The Going Gets Tough
From there, the trail got hilly and rocky and more difficult. I was hoping to end my day a mile or two past Burro Peak Trailhead, but I was increasingly worried about water. I wouldn’t be able to refill my supply until about noon the following day, at the final water supply before Silver City. But just one water stop for two days of hiking is not nearly enough!
Then when I reached the Burro Peak Trailhead, I saw a group of young adults with many jugs of water and camping gear. Turns out it was a group with the New Mexico Conservation Corps. They were on an eight-day project rerouting some of the CDT. The group said the weather was definitely WAY hotter than normal. They agreed the water situation was dire.
One woman said she could drive me to Silver City tomorrow night if I wanted. Another member, who had thru-hiked the CDT a few years ago, said a lot of hikers opt to hike along Hwy. 90, right outside the trailhead, into Silver City. It’s about 20 miles (32.2 km) into town, or about half the distance of the original trail.
Changing My Opinion
Throughout all of my long-distance hikes, I’ve always been of the opinion that you hike every step of the real trail if you want to say you’ve completed that trail. Or at least that’s my approach to hiking a trail. Everyone needs to do their own thing, and I respect everyone’s choice.

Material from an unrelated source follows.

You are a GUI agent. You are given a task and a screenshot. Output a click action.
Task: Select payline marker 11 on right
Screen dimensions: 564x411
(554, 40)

My one major exception came during my thru-hike of the Arizona Trail. It was raining the morning I was supposed to hike up and over a mountain in Saguaro National Park, and rangers told me NOT to do so. That rain would be two feet (.6 m) of snow up on top of the mountain, which was too dangerous.
There was no safe way to hike around the mountain, they said, instructing me to skip ahead to the next town. Reluctantly I followed their advice. Later, I learned a woman had to be evacuated from the mountaintop.
Fast-forward to tonight at Burro Peak. The cortisone shot I’d gotten in my knee the day before I left clearly wasn’t enough to help on this rigorous of a hike. I was worried about it. Also, I was tired of the heat and constant worry about finding water. I sure didn’t like the idea of having one water source for two days of hiking, either – that’s not smart or safe. If a lot of CDT hikers use Hwy. 90 instead of the official route, no matter the reason, so would I.
Maria, the crew leader, helped me set up my tent due to my bum knee, plus gave me water from their stash, Tiger Balm for my knee and electrolyte tablets. Soon I was in my tent, drifting off to sleep to the sounds of the crew’s quiet chatter.